→ **BRANO ESTRATTO**:

Il caso dell'unico sopravvissuto all'incidente aereo in India ha sorpreso molte persone. Abbiamo raccolto sei storie di disastri aerei in cui soltanto una persona è riuscita a sopravvivere
La storia del cittadino britannico Ramesh Viswash Kumar che è riuscito a sopravvivere al disastro del Boeing 787-8 Dreamliner dell'Air India diretto a Londra ha lasciato tutti a bocca aperta, ma non è l'unico caso in cui soltanto una persone è riuscita a salvarsi da un incidente aereo.
Kumar, che occupava il posto 11A, molto vicino all'uscita di emergenza, è riuscito a uscire attraverso un portello danneggiato. Dopo l'incidente, è stato filmato per strada: zoppicava con una maglietta insanguinata e con lividi sul viso.
"Sono riuscito a slacciare la cintura di sicurezza, ho usato la gamba per spingermi attraverso il buco e sono strisciato fuori. Non so come ho fatto a sopravvivere", ha raccontato Kumar intervistato dai media dopo l'incidente. "Ho visto persone morire davanti a me, le hostess e le due persone che ho visto accanto a me, poi sono uscito dalle macerie", ha spiegato dal letto di ospedale dove è stato ricoverato.
Ci sono altre sette storie di persone miracolosamente sopravvissute a incidenti aerei. Molti di loro hanno ammesso che, oltre a essere grati per una seconda possibilità, hanno lottato con il senso di colpa e con la domanda sempre ricorrente "perché proprio io?". Il fatto che siano ancora vivi è stato deciso da nient'altro che una coincidenza.
Juliane Koepcke (aereo a turboelica, giungla amazzonica del Perù, 1971)
Juliane Koepcke - figlia diciassettenne di scienziati tedeschi di stanza in Perù - stava festeggiando il suo diploma di scuola superiore a Lima. La cerimonia di diploma ebbe luogo il 23 dicembre 1971. Sua madre, Maria, voleva tornare alla stazione di ricerca di Panguana il prima possibile, ma dopo aver convinto Juliane, decisero di partire il giorno successivo, la vigilia di Natale. Tutti i voli erano esauriti, tranne uno: quello della compagnia aerea Lansa. Il padre di Juliane, Hans-Wilhelm, li aveva esortati a non utilizzare questa compagnia aerea a causa della sua cattiva reputazione. Nonostante gli avvertimenti, Maria acquistò i biglietti.

→ **DOMANDE**:
A) Elenca tutte le persone chiamate per nome nel brano sui sopravvissuti agli incidenti aerei.
B) Trascrivi il passo del brano sui sopravvissuti agli incidenti aerei da "Il caso dell'unico" a "lividi sul viso.".

→ **DATI FORNITI**:
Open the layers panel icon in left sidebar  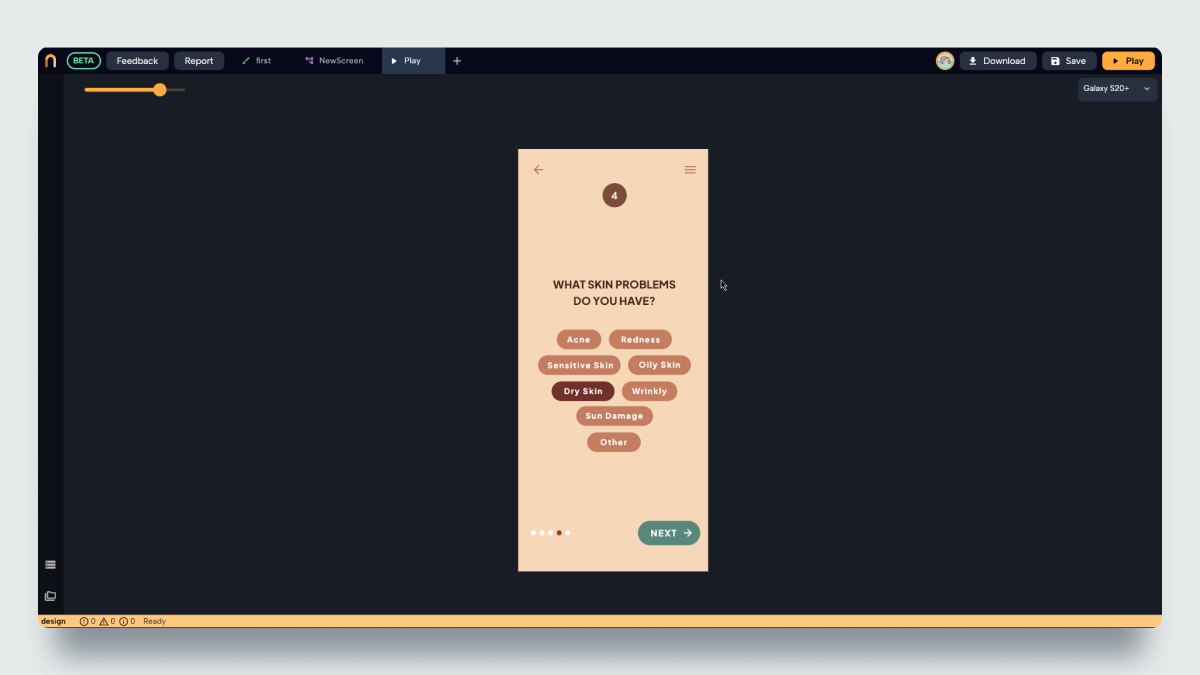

→ **RISPOSTE PER DOMANDA**:
A) Ramesh Viswash Kumar, Juliane Koepcke, Maria, Hans-Wilhelm

B)
Il caso dell'unico sopravvissuto all'incidente aereo in India ha sorpreso molte persone. Abbiamo raccolto sei storie di disastri aerei in cui soltanto una persona è riuscita a sopravvivere
La storia del cittadino britannico Ramesh Viswash Kumar che è riuscito a sopravvivere al disastro del Boeing 787-8 Dreamliner dell'Air India diretto a Londra ha lasciato tutti a bocca aperta, ma non è l'unico caso in cui soltanto una persone è riuscita a salvarsi da un incidente aereo.
Kumar, che occupava il posto 11A, molto vicino all'uscita di emergenza, è riuscito a uscire attraverso un portello danneggiato. Dopo l'incidente, è stato filmato per strada: zoppicava con una maglietta insanguinata e con lividi sul viso.